_INSTRUCTION_
Return the lines of the material from the line with "Hilfe (460, 632)" up to and including the line with "Wacom (44, 574)", copied without any change, and leave the pictures out of your answer.
*** SOURCE RECORDS
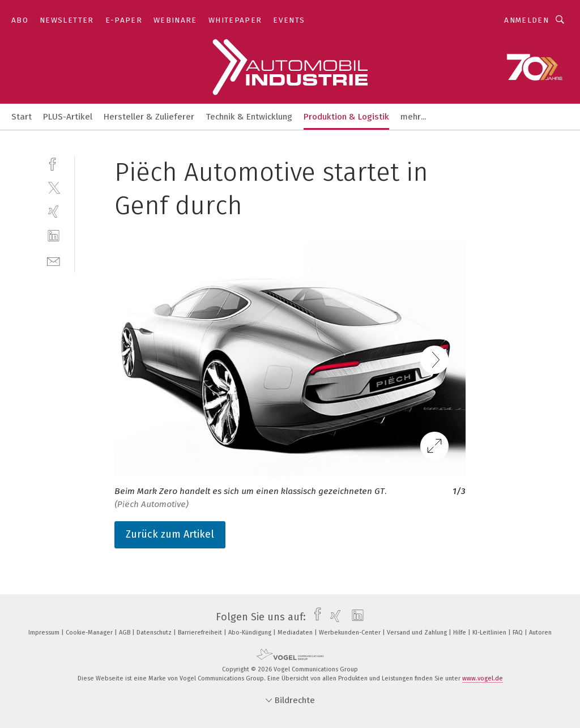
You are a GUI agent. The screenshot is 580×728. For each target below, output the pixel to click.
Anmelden (526, 20)
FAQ (518, 632)
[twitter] (53, 187)
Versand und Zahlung (417, 632)
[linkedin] (53, 236)
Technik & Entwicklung (249, 117)
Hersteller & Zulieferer (149, 117)
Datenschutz (155, 632)
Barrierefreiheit (201, 632)
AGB (125, 632)
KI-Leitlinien (490, 632)
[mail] (53, 260)
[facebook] (53, 163)
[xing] (53, 211)
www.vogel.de (483, 678)
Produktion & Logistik (346, 117)
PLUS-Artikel (67, 117)
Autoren (540, 632)
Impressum (45, 632)
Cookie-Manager (90, 632)
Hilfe (460, 632)
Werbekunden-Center (351, 632)
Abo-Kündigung (250, 632)
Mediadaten (296, 632)
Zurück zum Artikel (170, 534)
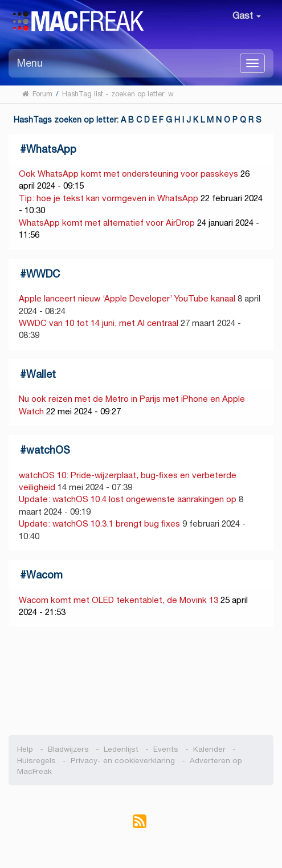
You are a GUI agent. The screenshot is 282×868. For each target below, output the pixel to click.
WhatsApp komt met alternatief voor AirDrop (107, 222)
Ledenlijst (121, 749)
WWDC (43, 274)
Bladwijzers (68, 749)
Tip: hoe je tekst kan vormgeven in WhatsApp (108, 198)
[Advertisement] (141, 681)
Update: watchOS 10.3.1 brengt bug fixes (99, 523)
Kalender (209, 749)
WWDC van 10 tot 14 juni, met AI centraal (99, 323)
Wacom (44, 574)
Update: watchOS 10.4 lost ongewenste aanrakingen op (128, 499)
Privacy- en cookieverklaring (122, 760)
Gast (247, 15)
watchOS (48, 450)
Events (166, 749)
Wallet (41, 374)
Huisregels (36, 760)
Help (25, 749)
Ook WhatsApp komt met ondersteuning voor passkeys (128, 173)
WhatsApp (51, 149)
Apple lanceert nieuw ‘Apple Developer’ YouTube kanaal (128, 298)
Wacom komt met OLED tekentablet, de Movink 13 (118, 600)
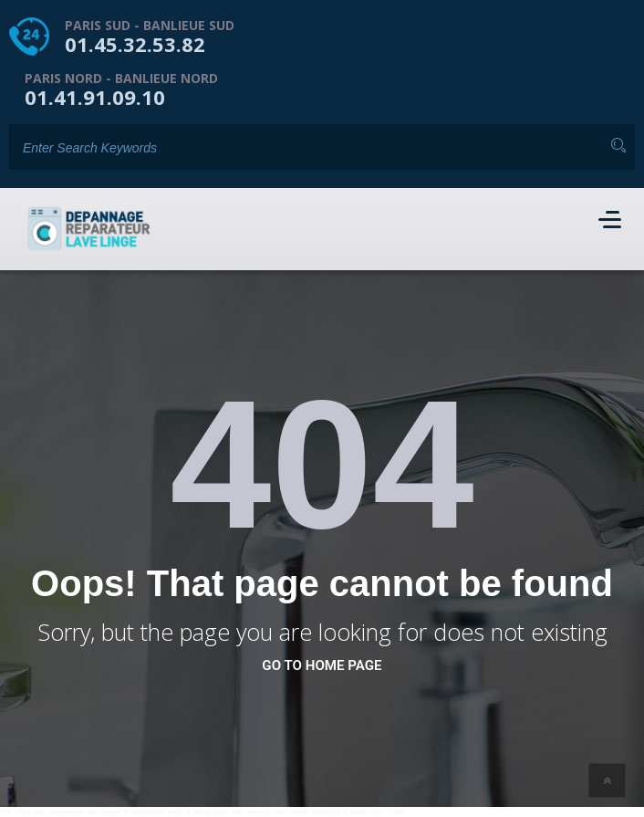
******
_OUTPUT BELOW_
Hilfe (460, 632)
Werbekunden-Center (351, 632)
Abo-Kündigung (250, 632)
Mediadaten (296, 632)
Zurück zum Artikel (170, 534)
You are a GUI agent. The screenshot is 282×868. For each target below, output the pixel to click.
WhatsApp komt met alternatief voor AirDrop (107, 222)
Ledenlijst (121, 749)
WWDC (43, 274)
Bladwijzers (68, 749)
Tip: hoe je tekst kan vormgeven in WhatsApp (108, 198)
[Advertisement] (141, 681)
Update: watchOS 10.3.1 brengt bug fixes (99, 523)
Kalender (209, 749)
WWDC van 10 tot 14 juni, met AI centraal (99, 323)
Wacom (44, 574)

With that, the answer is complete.